> _Work instructions_: Repeat only the lines below from the one that contains "Screen dimensions: 1120x1064" through the final line, exactly. Omit pictures.

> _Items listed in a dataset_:
# # # # #

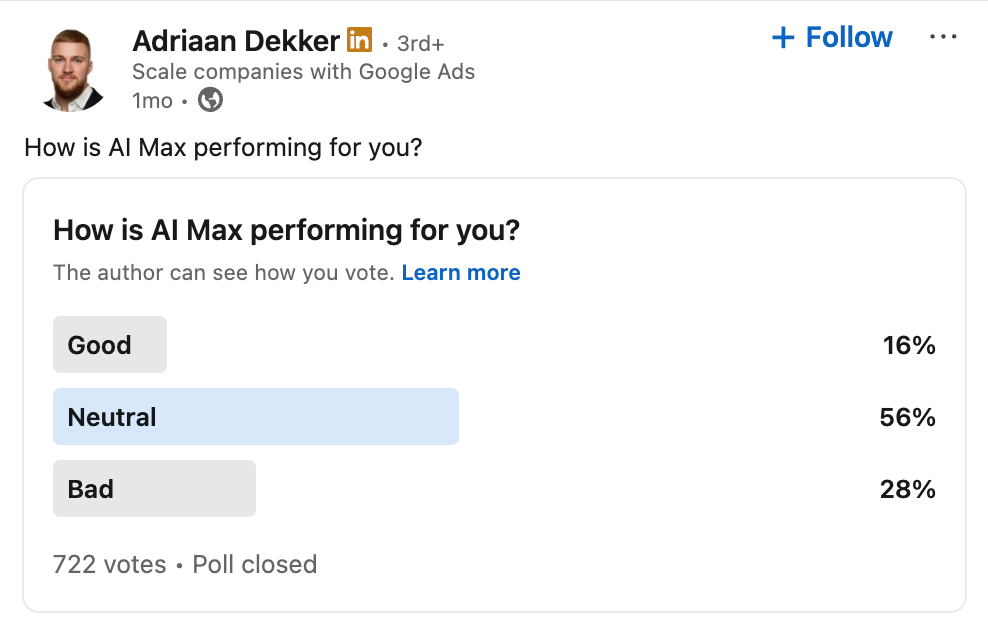Click the post text above the poll

click(x=223, y=148)
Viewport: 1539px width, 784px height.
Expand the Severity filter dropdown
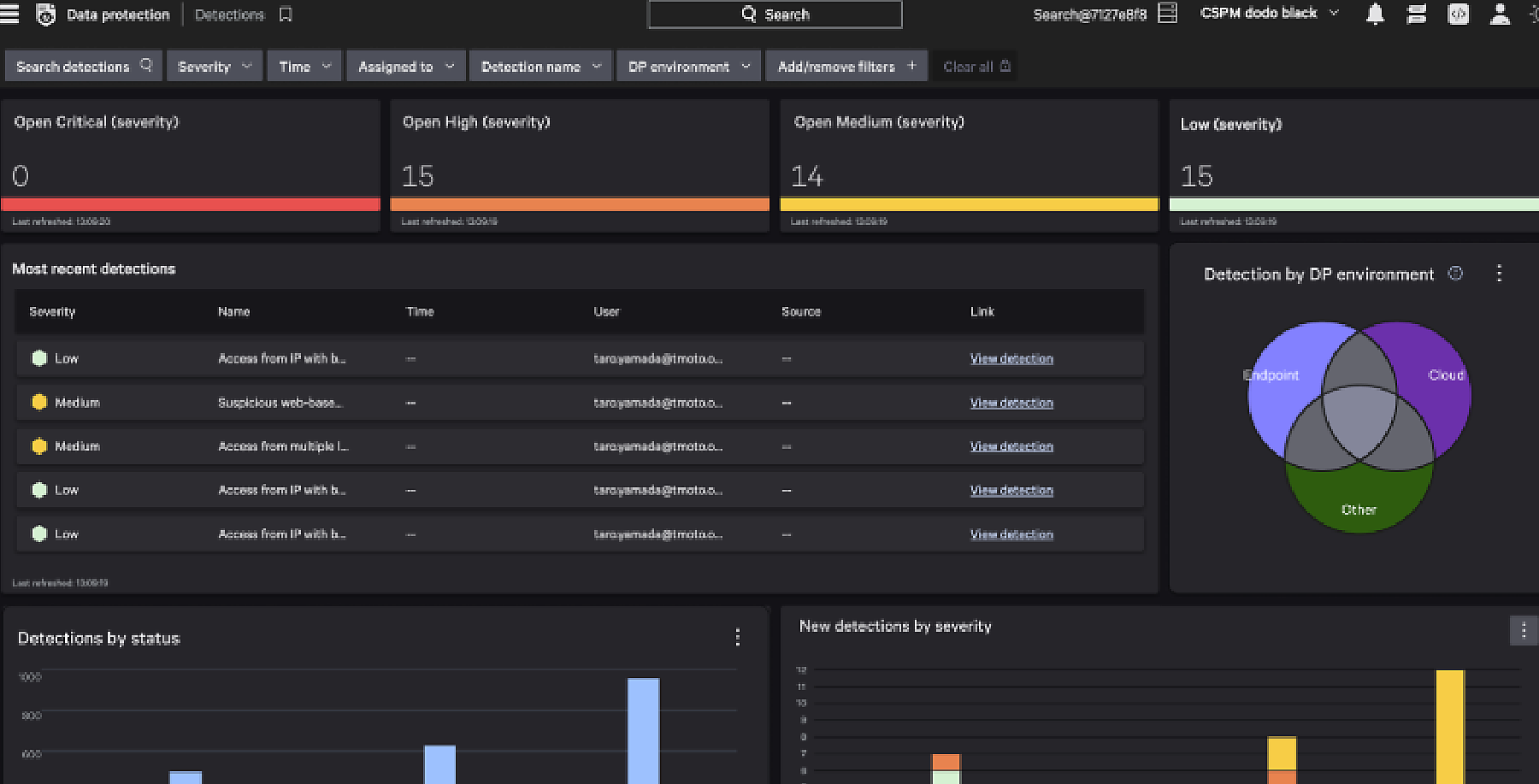(x=214, y=67)
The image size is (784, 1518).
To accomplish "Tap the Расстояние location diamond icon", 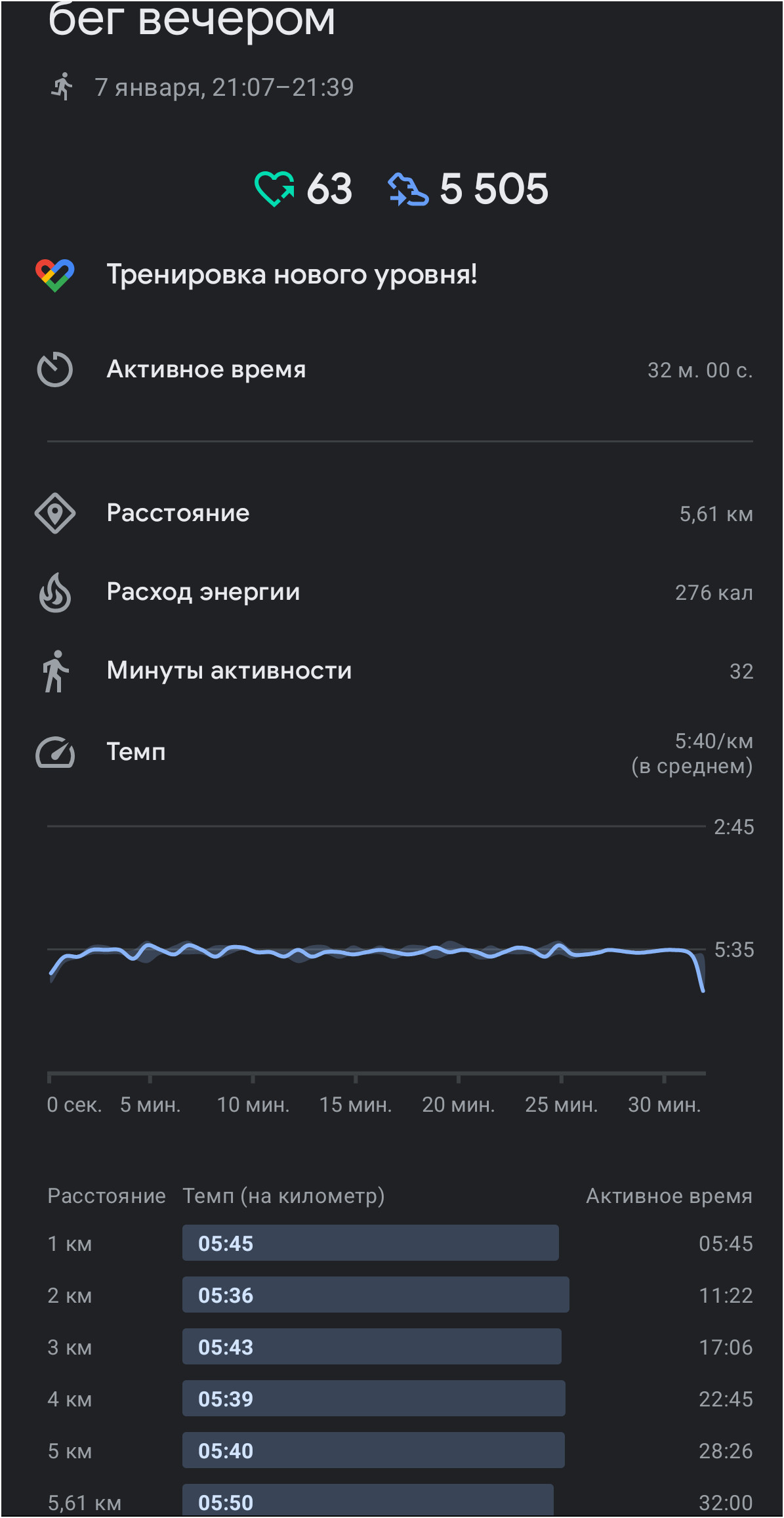I will [55, 513].
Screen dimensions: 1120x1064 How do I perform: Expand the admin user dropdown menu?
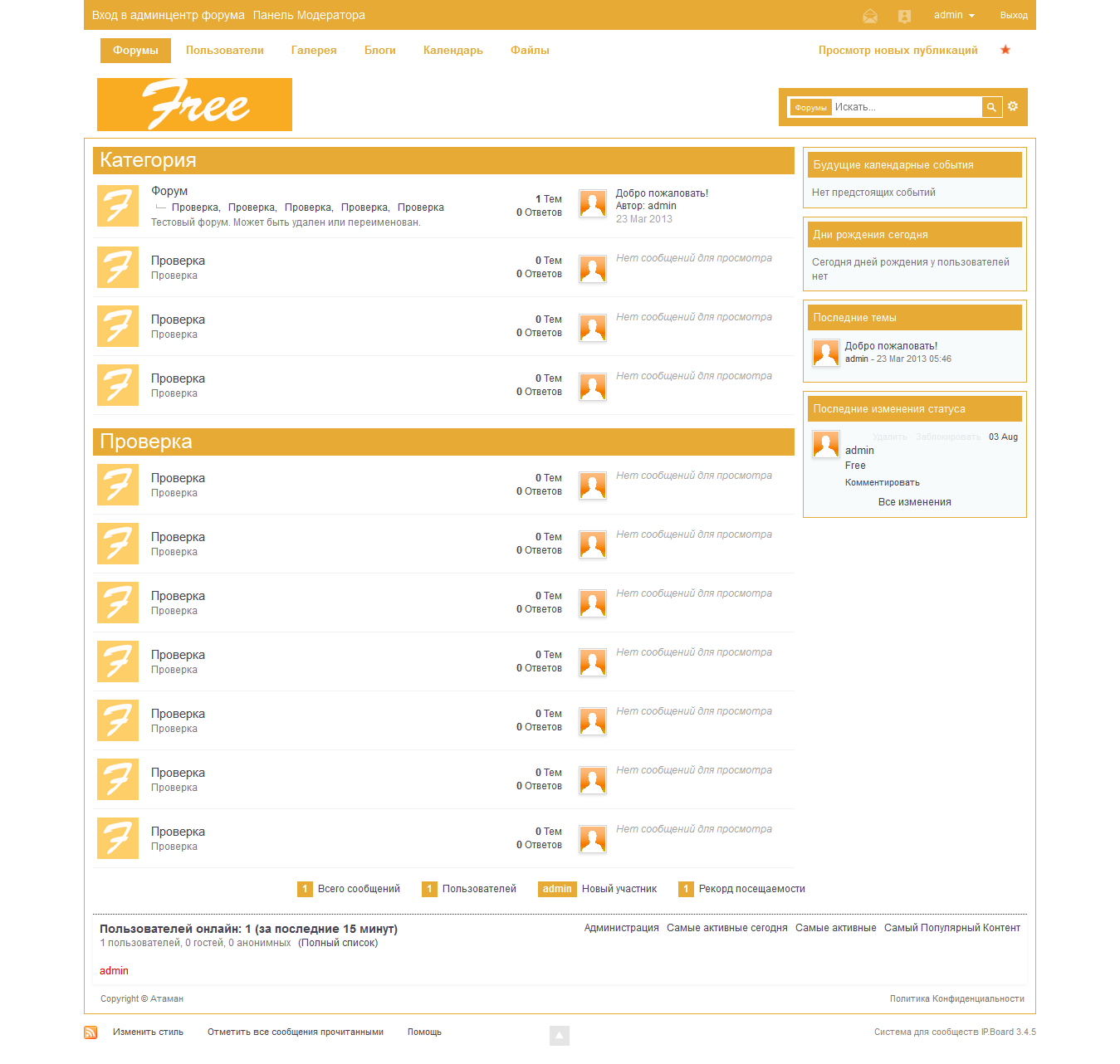coord(954,15)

# # # # #

> _Answer_:
Screen dimensions: 1120x1064 How do I perform: Expand the admin user dropdown menu?
coord(954,15)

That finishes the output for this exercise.